1 package no-boil lasagna sheets
3 tablespoons olive oil
1 pound Brussels sprouts, stems removed and sliced/shredded
1 shallot, diced
3/4 teaspoon salt
3/4 teaspoon pepper
1 tablespoon basil
12 ounces sliced cremini mushrooms
12 ounces shitake mushrooms, stems removed
2 garlic cloves, minced
12 ounces mozzarella, freshly grated
15 ounces ricotta cheese
1/2 cup grated parmesan cheese
Fresh basil for garnish (optional)

Sauce:

5 tablespoons unsalted butter
4 tablespoons flour
4 cups milk (2% or whole will work best)
2 teaspoons salt

Directions:

Preheat the oven to 400 degrees F. Spray a 9×13 baking dish with nonstick spray.

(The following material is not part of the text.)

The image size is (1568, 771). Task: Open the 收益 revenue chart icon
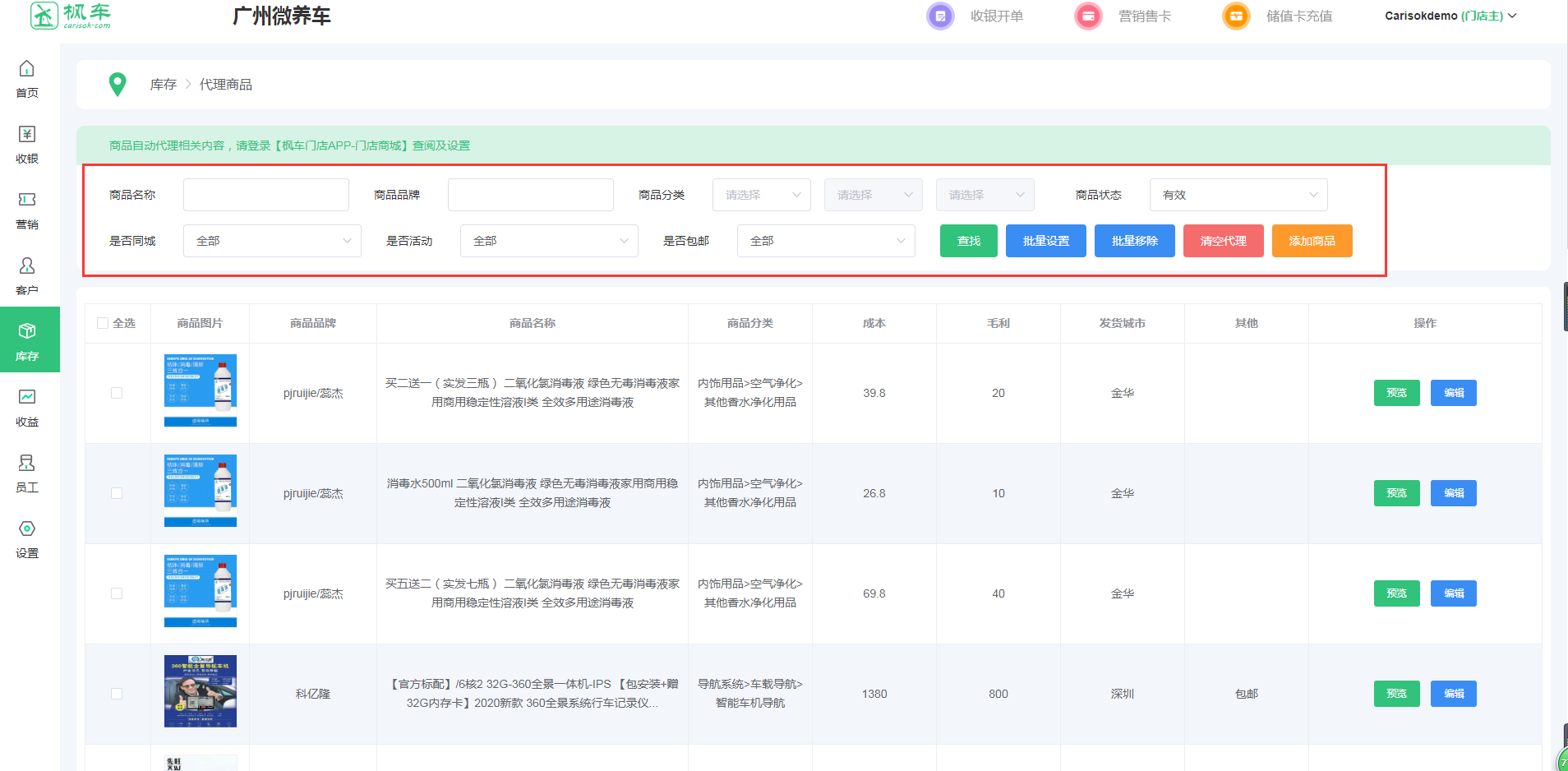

Heat a large skillet over medium heat and add 1 1/2 tablespoons of the olive oil. Add the Brussels sprouts, shallots and 1/4 teaspoon each of the salt and pepper, stirring to coat. Cook until the sprouts soften and become bright in color, stirring occasionally, for about 5 to 6 minutes. Remove ingredients from the skillet and set them aside in a bowl.

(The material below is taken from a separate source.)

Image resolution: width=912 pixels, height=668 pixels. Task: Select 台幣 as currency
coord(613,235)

Using the same skillet, add the remaining olive oil. Add the mushrooms and garlic, stirring well to coat. Cook until the mushrooms are soft and juicy, stirring occasionally, about 6 to 8 minutes. Turn off the heat and add 1/4 teaspoon each of salt and pepper and 1 tablespoon of basil.

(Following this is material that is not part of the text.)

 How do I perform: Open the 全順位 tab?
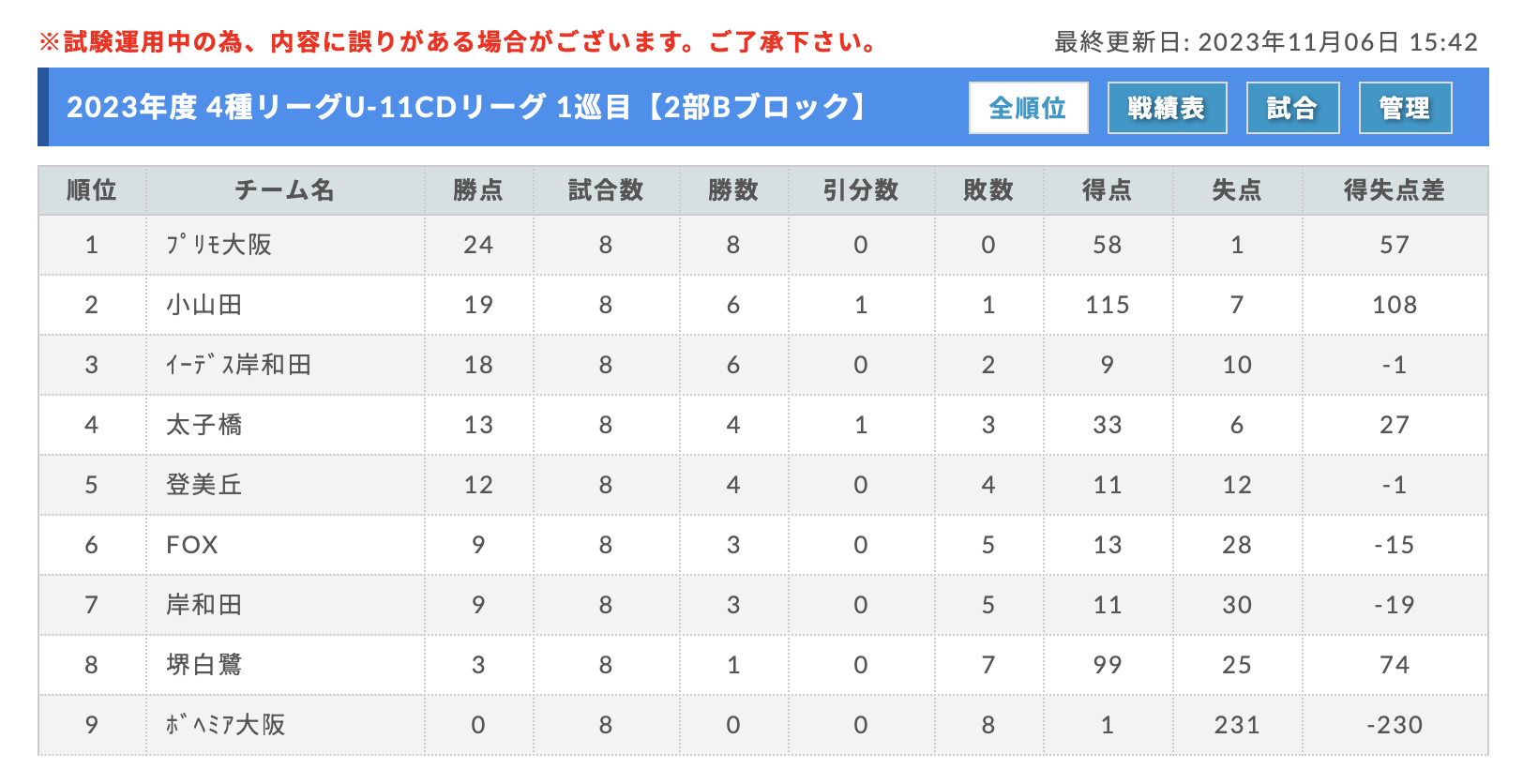click(1028, 108)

For the sauce: In a medium saucepan, heat the butter over medium-low heat until melted. Add the flour and stir until smooth. Over medium heat, cook until the mixture turns a light golden, sandy color, about 6-7 minutes. Meanwhile, heat the milk in a separate pan until just about to boil. Add the hot milk to the butter mixture 1 cup at a time, whisking continuously until very smooth. Bring to a boil. Cook 10 minutes, stirring constantly, then remove from heat. Season with salt and set aside.

To assemble the lasagna: add about 1/2 cup of the sauce to the bottom of the 9×13 dish. Add a layer of lasagna sheets, then top with 1/3 of the Brussels sprouts and 1/3 of the mushrooms. Sprinkle on 1/3 of the mozzarella cheese and using your fingers, sprinkle on 1/3 of the ricotta. Drizzle 1/4 of the sauce on top. Repeat that layer two more times. Finish off the lasagna with any of the remaining cheese, the parmesan and the remaining sauce, evenly drizzled on top.

Bake for 30 to 35 minutes, or until the top is golden and bubbly. Let sit for about 20 minutes before slicing.